Stop the tape right there, 0 minutes, 25 seconds on the counter. In these "other times and places" there was only *one* Church. There was *one* Monarchy, there was *one* Communist Party. They had each was indeed a dominant institution in the community, able to exact compliance by compulsion.
There are *millions* of corporations, big and small, good and bad, high-minded and scurrilous, and they're all competing against each other for your dollars. If you don't like what one does, another will be in like Flynn. That is a colossal difference. Unless you accept Chomsky's view (and given the amount of airtime he gets, it's reasonable to assume the producers do) that all capitalists are secretly acting in collusion with each other to systematically oppress the masses - you will note there *is* no "The Corporation".
The irony is that, if you use your imagination, individual Corporations aren't un-reminiscent of anarcho-syndicalist communes: each is a voluntary assembly of individuals, all of whom share a common purpose, and who are voluntarily acting in accordance with agreed rules with to the betterment of all in the collective.
I'm sure the filmmakers would rebut this by pointing to the sweatshops in El Salvador, and the anecdote might well implicate a particular corporation - but it doesn't implicate *The Corporation*. And let it not be forgotten that corporations - such as those publishing and distributing this film, and Chomsky's and Naomi Klein's books, were instrumental in identifying and, through the power of the market, discouraging unconscionable practices, in a way that Governments (let alone anarcho-syndicalist communes!) manifestly have not been able to do. In the end it was the market, not the Government, that found Enron out; and the market which bore the losses.
Corporations, like guns, are no more and no less than a reflection of the people who use them. And here is the big point missed, or ignored, by the makers of this film: "the people who use them" means, predominantly, the people who consume their products. That is, US. The great, downtrodden masses. If you don't understand that, you have no hope of getting any purchase on the political debate this film attempts to engage in. Apparently, the makers of this film don't understand that. If it is true that all Corporations are bad apples, then we need to be looking at ourselves, as owners, shareholders, customers and counterparties of corporations. Blaming the form itself won't do any good whatsoever.

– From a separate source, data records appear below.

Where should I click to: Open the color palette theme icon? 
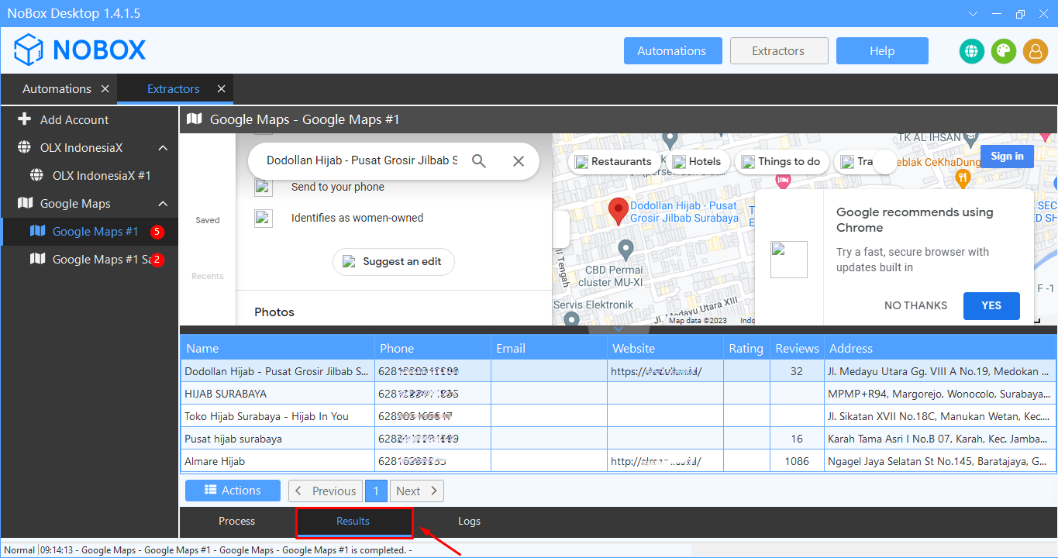coord(1003,51)
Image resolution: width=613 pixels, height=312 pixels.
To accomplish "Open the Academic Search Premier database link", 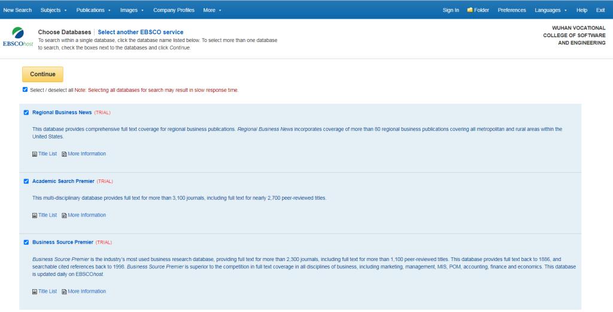I will (x=63, y=181).
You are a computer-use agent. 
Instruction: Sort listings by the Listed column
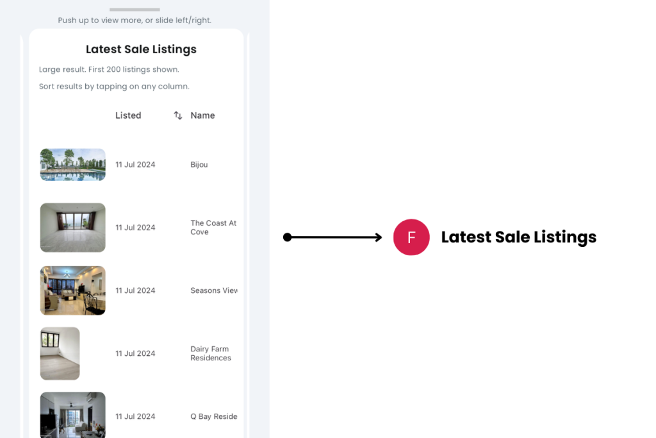[128, 115]
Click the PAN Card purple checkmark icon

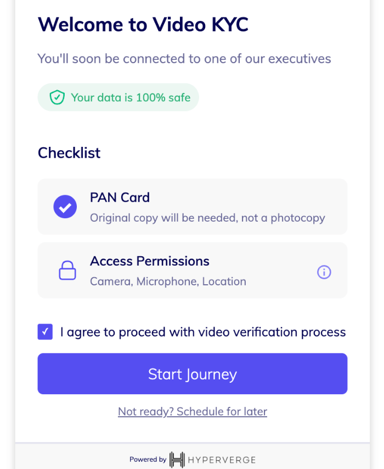[65, 207]
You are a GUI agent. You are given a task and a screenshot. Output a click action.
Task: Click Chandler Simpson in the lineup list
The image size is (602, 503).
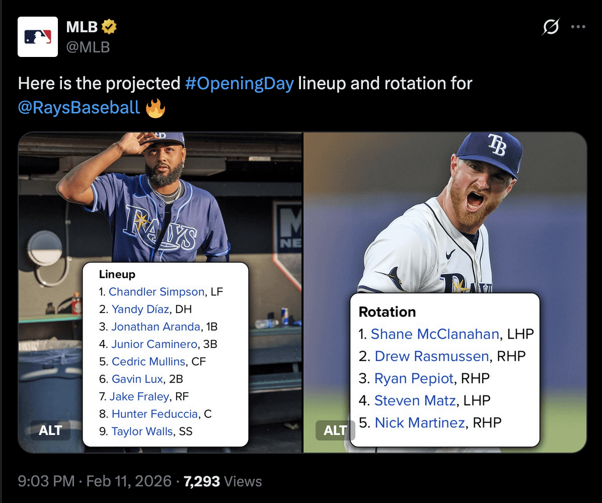click(x=156, y=292)
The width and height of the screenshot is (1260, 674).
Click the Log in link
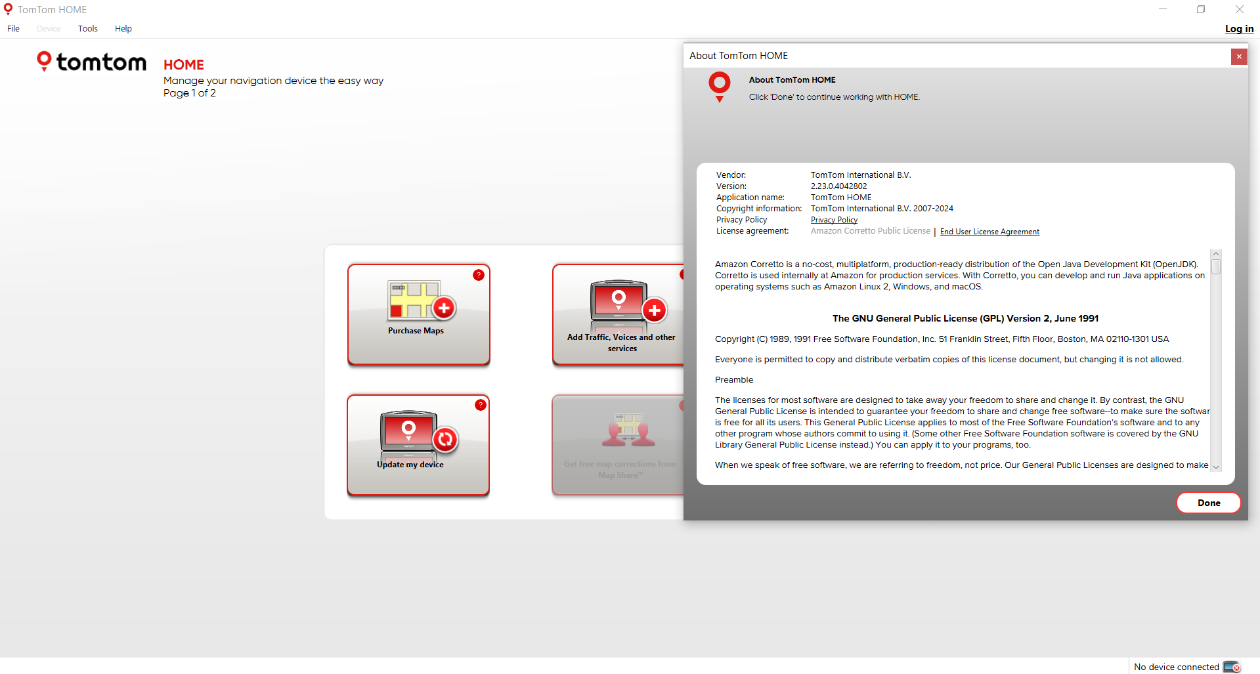pyautogui.click(x=1238, y=29)
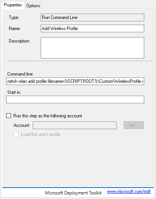Click inside the empty Description text box
This screenshot has width=156, height=199.
point(92,48)
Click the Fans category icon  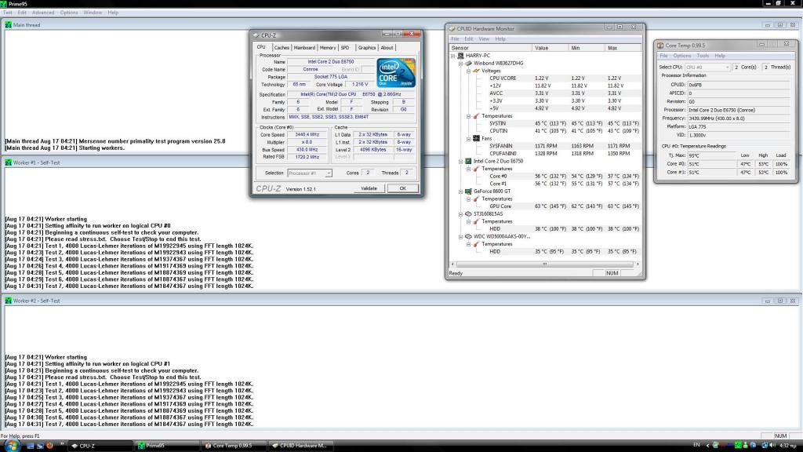(x=475, y=138)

Finally, to sum up with a populist punch, Michael Moore is wheeled out to congratulate himself, which he does in fine style. But in identifying what he sees as an irony, Moore misses the much larger one in what he is saying:
"it's very ironic that I'm able to do all this and yet ... I'm on networks, I'm distributed by studios that are owned by large corporate entities. Now, why would they put me out there when I am opposed to everything that they stand for? ... It's because they don't believe in anything. They put me on there because they know that there are millions of people that want to see my film or watch the TV show and so they're going to make money ... I'm driving my truck through this incredible flaw in capitalism ..."
No, Michael, that's not ironic, and that's not a flaw in capitalism. It's the very point of capitalism. That's all the evidence you should need of its democracy, it's willingness to admit of participation, of its agnosticism, of its openness to any perspective that "the masses" will be interested in. If it will sell, the market will sell it.
The real irony is that Michael Moore - and the makers of this silly documentary - don't appreciate that very point.